Malam pertama mereka berlalu tanpa terjadi apa-apa, keduanya tertidur setelah larut dalam pikirannya masing-masing.
Paginya, saat Nehta baru saja selesai membuat sarapan untuk mereka berdua. Ponselnya terus saja berbunyi. Nehta tahu, siapa yang dari tadi menghubunginya. Karena dari kemarin, dia sengaja mematikan ponselnya.

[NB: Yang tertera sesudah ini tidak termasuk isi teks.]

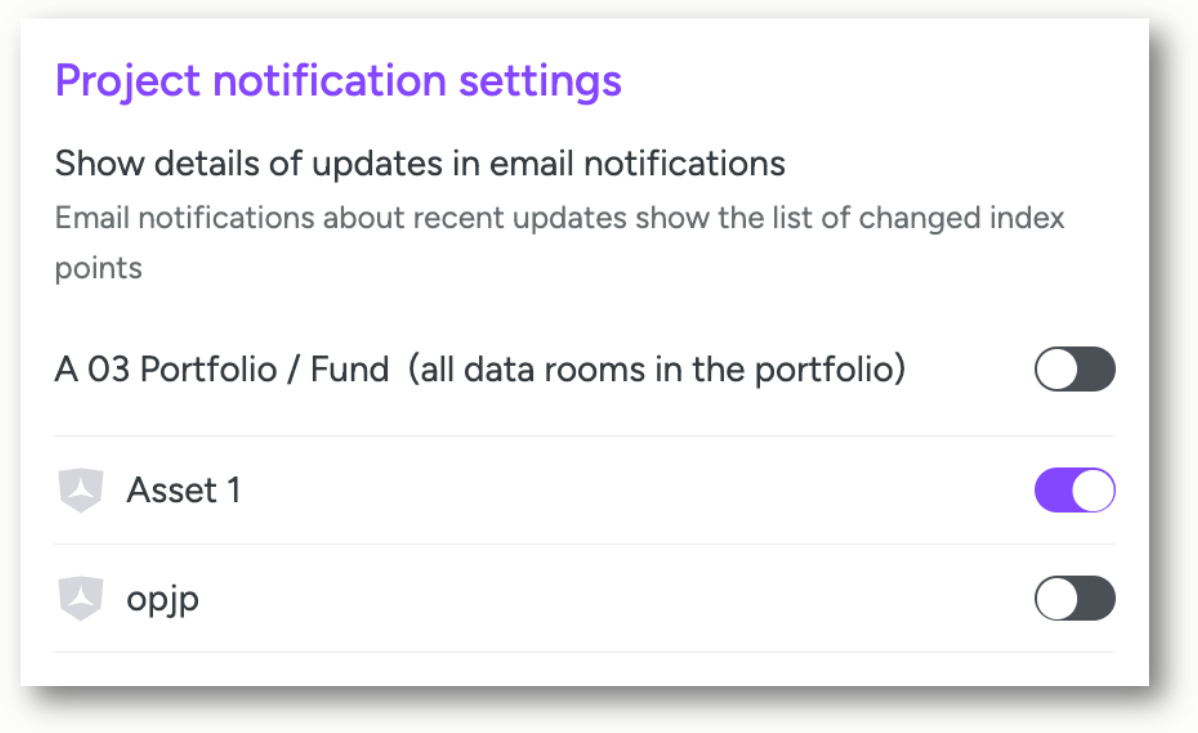
Task: Click the Email notifications description text
Action: click(559, 243)
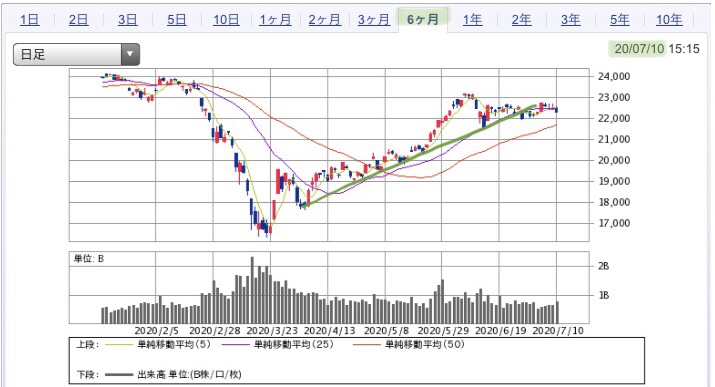Screen dimensions: 715x387
Task: View the 2年 chart range
Action: pos(521,20)
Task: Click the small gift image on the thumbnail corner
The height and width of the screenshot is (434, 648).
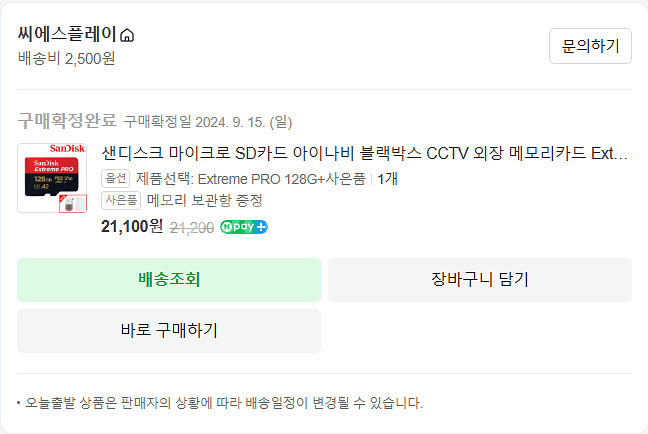Action: [x=70, y=202]
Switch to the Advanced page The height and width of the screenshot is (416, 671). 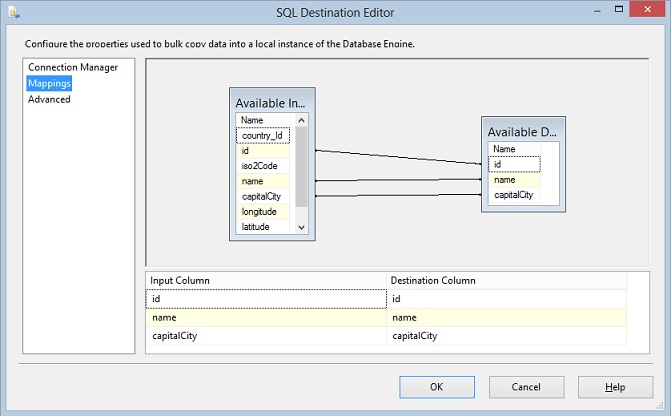click(x=49, y=99)
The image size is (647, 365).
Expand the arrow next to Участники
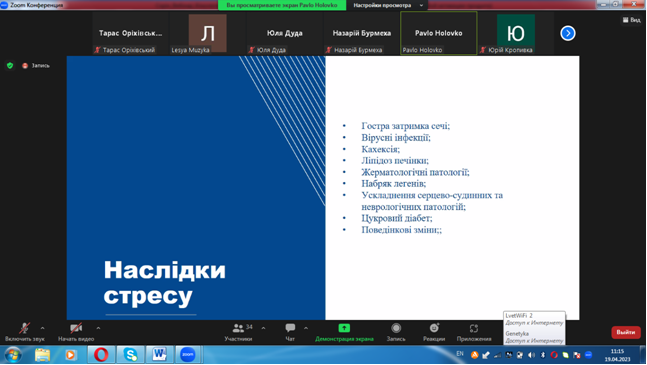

Aku nggak bisa terus-terusan mengabaikan, Gibran. Dia pasti khawatir. Bagaimanapun juga, aku harus secepatnya memberitahunya tentang pernikahan ini. Batin Nehta.
“Ha-hallo, Gibran.”
“Astaga. Sayang, kamu kemana aja? Dari kemarin ponsel kamu susah sekali di hubungi, pesanku juga nggak kamu balas. Apa kamu baik-baik aja?” Nada suara Gibran jelas terdengar khawatir.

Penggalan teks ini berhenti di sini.